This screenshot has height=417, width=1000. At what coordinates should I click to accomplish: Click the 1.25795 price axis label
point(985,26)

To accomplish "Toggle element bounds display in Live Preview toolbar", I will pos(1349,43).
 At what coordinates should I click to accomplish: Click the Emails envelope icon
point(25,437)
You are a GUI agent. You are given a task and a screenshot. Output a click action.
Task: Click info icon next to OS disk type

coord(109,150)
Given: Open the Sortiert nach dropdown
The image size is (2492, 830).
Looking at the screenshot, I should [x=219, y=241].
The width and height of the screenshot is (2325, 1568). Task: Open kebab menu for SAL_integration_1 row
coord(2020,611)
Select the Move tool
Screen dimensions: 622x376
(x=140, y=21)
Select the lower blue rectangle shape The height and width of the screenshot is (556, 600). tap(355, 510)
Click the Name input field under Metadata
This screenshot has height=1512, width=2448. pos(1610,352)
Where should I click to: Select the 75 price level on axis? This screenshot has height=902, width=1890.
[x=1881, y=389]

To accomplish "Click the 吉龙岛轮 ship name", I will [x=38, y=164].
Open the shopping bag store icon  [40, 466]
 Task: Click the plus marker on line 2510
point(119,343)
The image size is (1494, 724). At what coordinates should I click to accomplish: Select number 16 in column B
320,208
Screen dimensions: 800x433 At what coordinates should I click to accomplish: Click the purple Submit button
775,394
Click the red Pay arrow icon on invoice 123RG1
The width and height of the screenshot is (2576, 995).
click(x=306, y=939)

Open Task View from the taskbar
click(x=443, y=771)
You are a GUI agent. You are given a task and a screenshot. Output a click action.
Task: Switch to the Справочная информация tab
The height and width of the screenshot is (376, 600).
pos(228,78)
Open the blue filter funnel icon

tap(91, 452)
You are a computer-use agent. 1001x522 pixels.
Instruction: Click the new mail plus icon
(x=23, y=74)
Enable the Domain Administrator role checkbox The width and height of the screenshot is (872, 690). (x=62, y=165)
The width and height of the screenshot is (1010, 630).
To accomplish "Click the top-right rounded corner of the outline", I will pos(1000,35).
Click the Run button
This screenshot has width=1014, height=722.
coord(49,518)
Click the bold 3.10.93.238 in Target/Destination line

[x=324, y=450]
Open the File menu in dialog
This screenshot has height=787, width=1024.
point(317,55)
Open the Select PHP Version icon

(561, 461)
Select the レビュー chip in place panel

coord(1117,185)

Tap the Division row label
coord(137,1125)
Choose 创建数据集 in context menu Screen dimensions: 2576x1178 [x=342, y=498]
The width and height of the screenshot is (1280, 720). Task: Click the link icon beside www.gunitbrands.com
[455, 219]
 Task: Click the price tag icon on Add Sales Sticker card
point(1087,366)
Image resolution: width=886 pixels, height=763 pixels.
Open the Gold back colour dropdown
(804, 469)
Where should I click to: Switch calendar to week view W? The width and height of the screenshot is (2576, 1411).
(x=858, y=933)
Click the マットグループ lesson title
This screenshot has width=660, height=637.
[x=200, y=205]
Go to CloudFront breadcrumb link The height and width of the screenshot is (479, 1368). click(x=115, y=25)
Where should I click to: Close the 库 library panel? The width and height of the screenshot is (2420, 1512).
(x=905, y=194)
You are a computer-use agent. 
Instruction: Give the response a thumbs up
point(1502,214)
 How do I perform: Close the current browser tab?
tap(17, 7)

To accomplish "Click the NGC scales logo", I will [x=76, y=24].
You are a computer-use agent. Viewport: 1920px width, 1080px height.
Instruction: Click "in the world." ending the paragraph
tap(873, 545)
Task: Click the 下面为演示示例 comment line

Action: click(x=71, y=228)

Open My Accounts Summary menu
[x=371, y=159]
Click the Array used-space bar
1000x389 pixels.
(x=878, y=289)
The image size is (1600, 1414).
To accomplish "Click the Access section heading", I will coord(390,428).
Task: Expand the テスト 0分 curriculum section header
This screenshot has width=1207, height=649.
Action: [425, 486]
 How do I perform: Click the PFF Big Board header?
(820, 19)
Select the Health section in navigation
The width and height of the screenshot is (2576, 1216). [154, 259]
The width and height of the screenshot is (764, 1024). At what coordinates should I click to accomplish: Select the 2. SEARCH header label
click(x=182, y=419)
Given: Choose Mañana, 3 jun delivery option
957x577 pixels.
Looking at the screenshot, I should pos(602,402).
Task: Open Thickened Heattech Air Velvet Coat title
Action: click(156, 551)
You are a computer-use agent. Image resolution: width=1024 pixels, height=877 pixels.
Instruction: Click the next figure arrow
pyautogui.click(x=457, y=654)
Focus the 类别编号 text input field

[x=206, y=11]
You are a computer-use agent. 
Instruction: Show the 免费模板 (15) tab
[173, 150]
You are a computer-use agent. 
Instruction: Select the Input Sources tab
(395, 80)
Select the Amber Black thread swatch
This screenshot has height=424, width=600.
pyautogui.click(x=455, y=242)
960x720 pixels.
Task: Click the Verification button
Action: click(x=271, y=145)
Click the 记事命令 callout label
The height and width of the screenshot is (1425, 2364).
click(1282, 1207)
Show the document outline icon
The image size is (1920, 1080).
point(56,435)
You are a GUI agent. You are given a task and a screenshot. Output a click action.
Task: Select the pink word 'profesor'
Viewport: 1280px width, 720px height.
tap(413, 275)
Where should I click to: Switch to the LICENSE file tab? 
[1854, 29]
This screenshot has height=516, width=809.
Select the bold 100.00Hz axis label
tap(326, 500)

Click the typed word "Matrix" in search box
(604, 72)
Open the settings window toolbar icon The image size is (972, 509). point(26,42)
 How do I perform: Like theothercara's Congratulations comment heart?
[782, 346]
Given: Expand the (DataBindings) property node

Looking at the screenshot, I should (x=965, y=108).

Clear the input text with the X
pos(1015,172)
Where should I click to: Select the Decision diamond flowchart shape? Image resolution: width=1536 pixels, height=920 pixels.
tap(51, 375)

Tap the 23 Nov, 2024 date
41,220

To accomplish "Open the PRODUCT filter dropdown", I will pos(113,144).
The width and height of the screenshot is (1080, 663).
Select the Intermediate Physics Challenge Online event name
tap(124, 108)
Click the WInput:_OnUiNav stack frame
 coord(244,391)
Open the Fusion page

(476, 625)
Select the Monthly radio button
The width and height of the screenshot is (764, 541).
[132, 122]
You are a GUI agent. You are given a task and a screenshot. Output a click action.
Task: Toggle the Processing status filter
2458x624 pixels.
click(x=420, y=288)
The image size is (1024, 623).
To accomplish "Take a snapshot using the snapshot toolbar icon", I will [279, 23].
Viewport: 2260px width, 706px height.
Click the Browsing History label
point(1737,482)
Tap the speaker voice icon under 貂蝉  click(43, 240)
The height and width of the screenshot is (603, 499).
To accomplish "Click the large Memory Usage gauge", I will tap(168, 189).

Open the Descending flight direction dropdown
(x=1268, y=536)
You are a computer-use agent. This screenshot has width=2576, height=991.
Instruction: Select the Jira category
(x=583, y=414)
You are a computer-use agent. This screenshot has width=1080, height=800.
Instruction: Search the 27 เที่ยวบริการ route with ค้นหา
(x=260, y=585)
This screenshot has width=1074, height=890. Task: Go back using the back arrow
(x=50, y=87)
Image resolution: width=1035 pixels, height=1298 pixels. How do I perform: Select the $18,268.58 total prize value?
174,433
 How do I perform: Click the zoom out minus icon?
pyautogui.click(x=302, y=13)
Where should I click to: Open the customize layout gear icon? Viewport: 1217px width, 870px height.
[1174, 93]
########
▶ [What is asked]: From the data above, pull out the lines without any change. Begin at the line that contains "Emails envelope icon" and stop after the line that contains "[x=324, y=450]", including both of those lines.

▶ [Solution for this exercise]:
 At what coordinates should I click to accomplish: Click the Emails envelope icon
point(25,437)
You are a GUI agent. You are given a task and a screenshot. Output a click action.
Task: Click info icon next to OS disk type

coord(109,150)
Given: Open the Sortiert nach dropdown
The image size is (2492, 830).
Looking at the screenshot, I should [x=219, y=241].
The width and height of the screenshot is (2325, 1568). Task: Open kebab menu for SAL_integration_1 row
coord(2020,611)
Select the Move tool
Screen dimensions: 622x376
(x=140, y=21)
Select the lower blue rectangle shape The height and width of the screenshot is (556, 600). tap(355, 510)
Click the Name input field under Metadata
This screenshot has height=1512, width=2448. pos(1610,352)
Where should I click to: Select the 75 price level on axis? This screenshot has height=902, width=1890.
[x=1881, y=389]

To accomplish "Click the 吉龙岛轮 ship name", I will [x=38, y=164].
Open the shopping bag store icon  [40, 466]
 Task: Click the plus marker on line 2510
point(119,343)
The image size is (1494, 724). At what coordinates should I click to accomplish: Select number 16 in column B
320,208
Screen dimensions: 800x433 At what coordinates should I click to accomplish: Click the purple Submit button
775,394
Click the red Pay arrow icon on invoice 123RG1
The width and height of the screenshot is (2576, 995).
click(x=306, y=939)

Open Task View from the taskbar
click(x=443, y=771)
You are a GUI agent. You are given a task and a screenshot. Output a click action.
Task: Switch to the Справочная информация tab
The height and width of the screenshot is (376, 600).
pos(228,78)
Open the blue filter funnel icon

tap(91, 452)
You are a computer-use agent. 1001x522 pixels.
Instruction: Click the new mail plus icon
(x=23, y=74)
Enable the Domain Administrator role checkbox The width and height of the screenshot is (872, 690). (x=62, y=165)
The width and height of the screenshot is (1010, 630).
To accomplish "Click the top-right rounded corner of the outline", I will pos(1000,35).
Click the Run button
This screenshot has width=1014, height=722.
coord(49,518)
Click the bold 3.10.93.238 in Target/Destination line

[x=324, y=450]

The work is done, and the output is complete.